Count is not the only function that Elasticsearch can perform. It can compute sums, averages, mins, maxes, standard deviations and more. This provides a rich set of combinable functions to be the basis for Kibana to display.

Simple metrics

The simplest thing you can do is to count the requests to your web server and display that count as a number. Click the Visualize tab at the left of the Kibana page, then click Create a visualization or the button.

You can select from among 18 different visualizations (as of Amazon Elasticsearch Service's support for Kibana 6.3). Under Data , click Metric.

You need to tell Kibana which indexes to search, and you do that by specifying the index pattern that you want to use. Click logstash-*.

You'll immediately get a metric, named Count , that sums the total number of documents (web log lines) the domain has ingested in the last 15 minutes. Let's add to that by creating another metric that reports the unique number of hosts that have sent requests to the domain. Click Add metrics.
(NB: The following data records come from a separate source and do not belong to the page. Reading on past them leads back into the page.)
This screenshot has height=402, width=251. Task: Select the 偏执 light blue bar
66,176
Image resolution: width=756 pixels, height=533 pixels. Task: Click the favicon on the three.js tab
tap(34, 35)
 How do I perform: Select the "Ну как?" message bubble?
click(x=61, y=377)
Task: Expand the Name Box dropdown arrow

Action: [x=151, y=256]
Under Select metrics type , click Metric. Open the menu under Aggregation , and select Unique Count.

This will reveal another menu: Field. Select referrer.keyword. Click at the top of the entry panel to show the second metric in the visualization.

Repeat this process to add a Unique Count for the request.keyword field. This will let you know how many different requests are coming to your web servers. Your visualization should look like this:

At this point, all of my traffic is heartbeats from ELB, so I have only 1 source and 1 request. If you've run a couple of searches, you may have different counts.
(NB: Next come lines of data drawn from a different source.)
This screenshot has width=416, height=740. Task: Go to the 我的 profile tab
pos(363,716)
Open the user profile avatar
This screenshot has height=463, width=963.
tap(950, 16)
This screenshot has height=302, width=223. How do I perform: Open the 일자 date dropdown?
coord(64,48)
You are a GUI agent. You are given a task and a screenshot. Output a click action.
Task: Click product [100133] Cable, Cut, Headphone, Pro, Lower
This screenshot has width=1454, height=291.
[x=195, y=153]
Save your visualization for later use in your dashboard. At the top of the screen, click Save.

Name the visualization Metrics , and click the Save button. Navigate to the Simple Search Page in your browser and run a few searches. Come back to Kibana and you should see the counts increase.

Track result codes

To make sure that your website is functioning, you need to track result codes. You can build a simple visualization to see result codes over time. Click the Visualize tab once, and if you see a visualization instead of the below screen, click Visualize again to clear it. Click the to create a new visualization.

Select Vertical Bar as the type, Click logstash-* under Name as the index pattern

Many of the Kibana's visualizations work with both an X and a Y axis. When you build these visualizations, you'll usually start by dividing the X axis into time slices (a Date Histogram aggregation) and then further sub-dividing for the value you want to graph.
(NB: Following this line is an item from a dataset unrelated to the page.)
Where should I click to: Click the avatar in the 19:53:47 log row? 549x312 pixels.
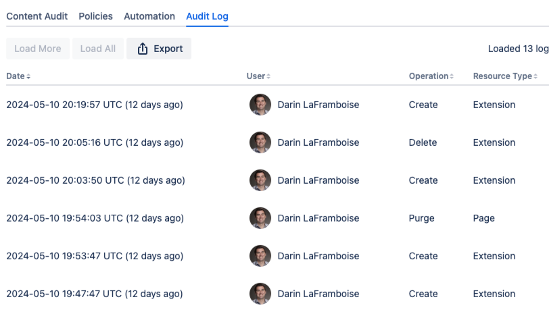click(260, 256)
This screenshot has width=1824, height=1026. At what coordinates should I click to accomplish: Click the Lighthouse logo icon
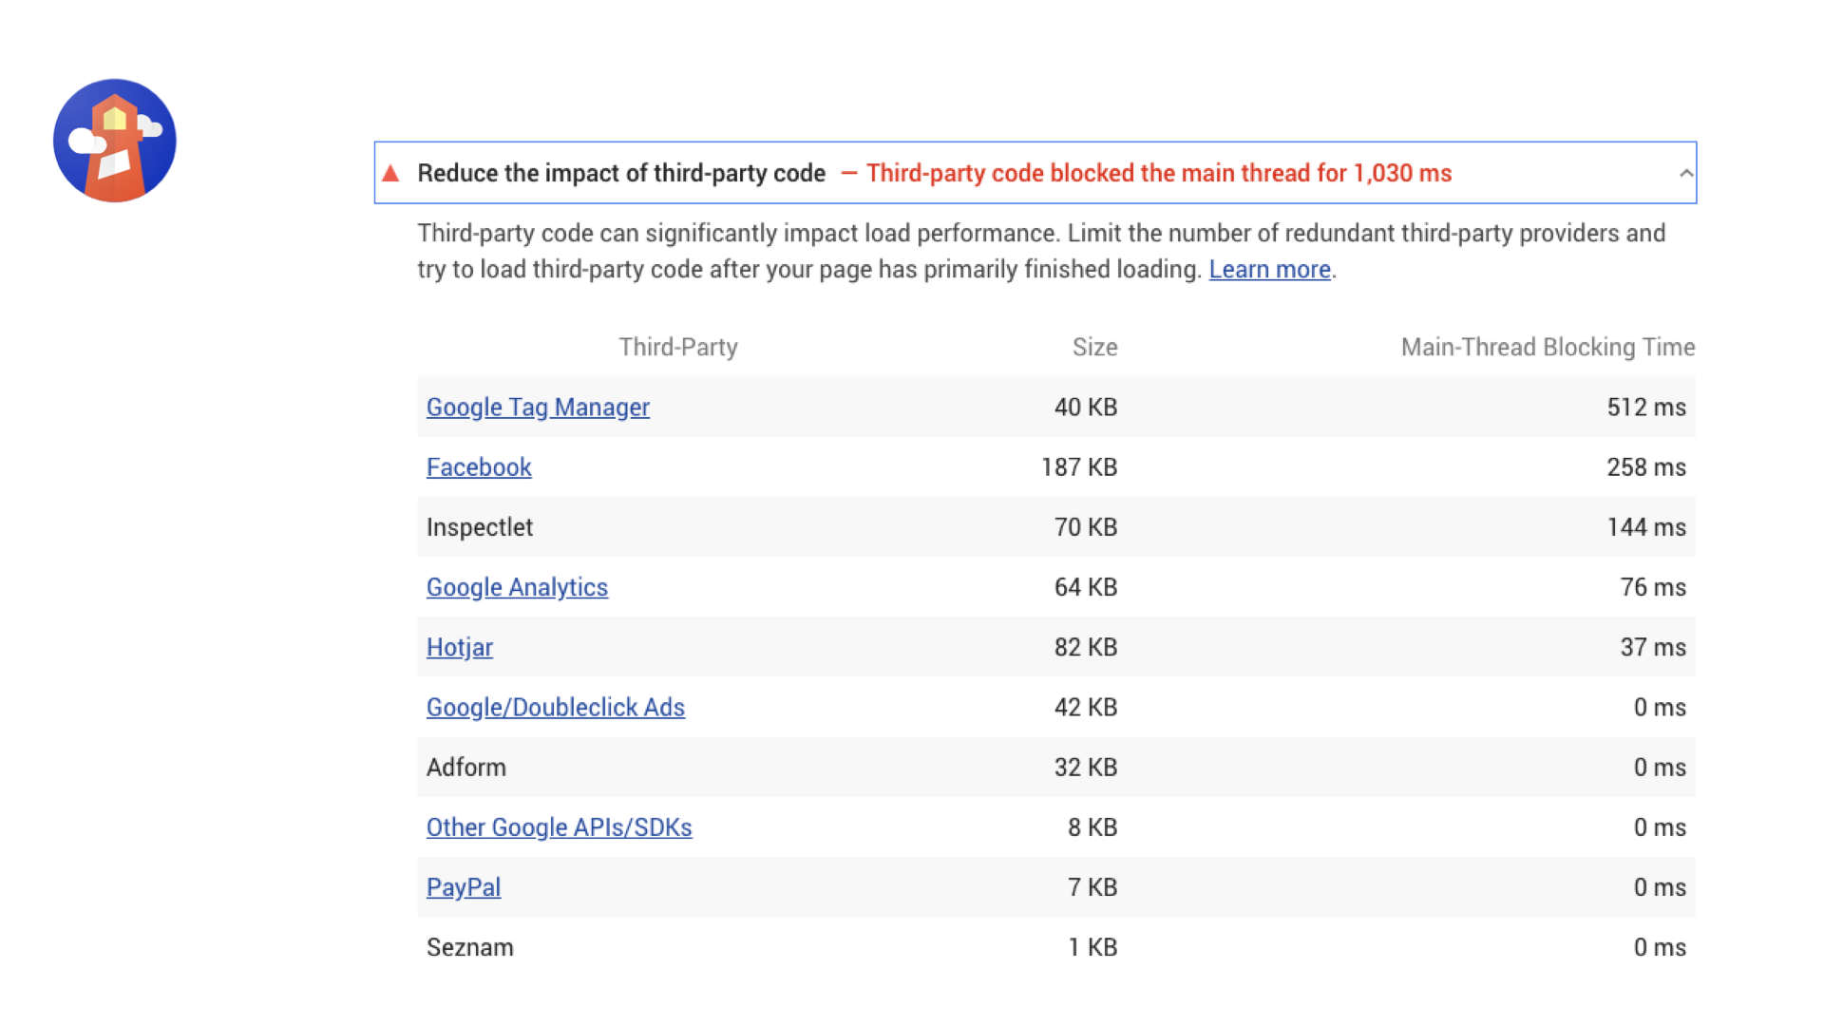115,141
Under Buckets , click X-Axis.

Then, select Date Histogram from the Aggregation menu.

Kibana automatically selects the @timestamp field. If you click now, you'll see a duplicate of the Discover pane, with a histogram of traffic in time slices. We'll subdivide the time slices by the values in the response field. Click the Add sub-buckets button. Then click Split Series under Select Buckets Type. Select Terms from the Sub Aggregation menu.

Then select response from the Field menu.

Click and you will see something like this

Now Save this visualization as Response codes. You can see I have all 200 responses, along with one 404.

That's somewhat interesting, but it's more interesting to monitor for error codes. Remember, Elasticsearch is a search engine. We can modify the results by adding a search in the search bar. Replace the * in the large text box with NOT response:200 and hit enter. This will filter the data for this visualization to only those documents that do not have HTTP 200 responses; that is, errors (if you don't have any error responses, the visualization may be empty).

When you change the parameters of a visualization in Kibana, it will overwrite your existing visualization even if you give it a different name. Save this visualization as Error codes , but be sure to check the Save as a new visualization check box.

What Next ?

Continue to explore the different visualizations in Kibana. Can you create a panel to display a pie chart of requests subdivided into the hosts that sent them? How about a heat map for the request URLs?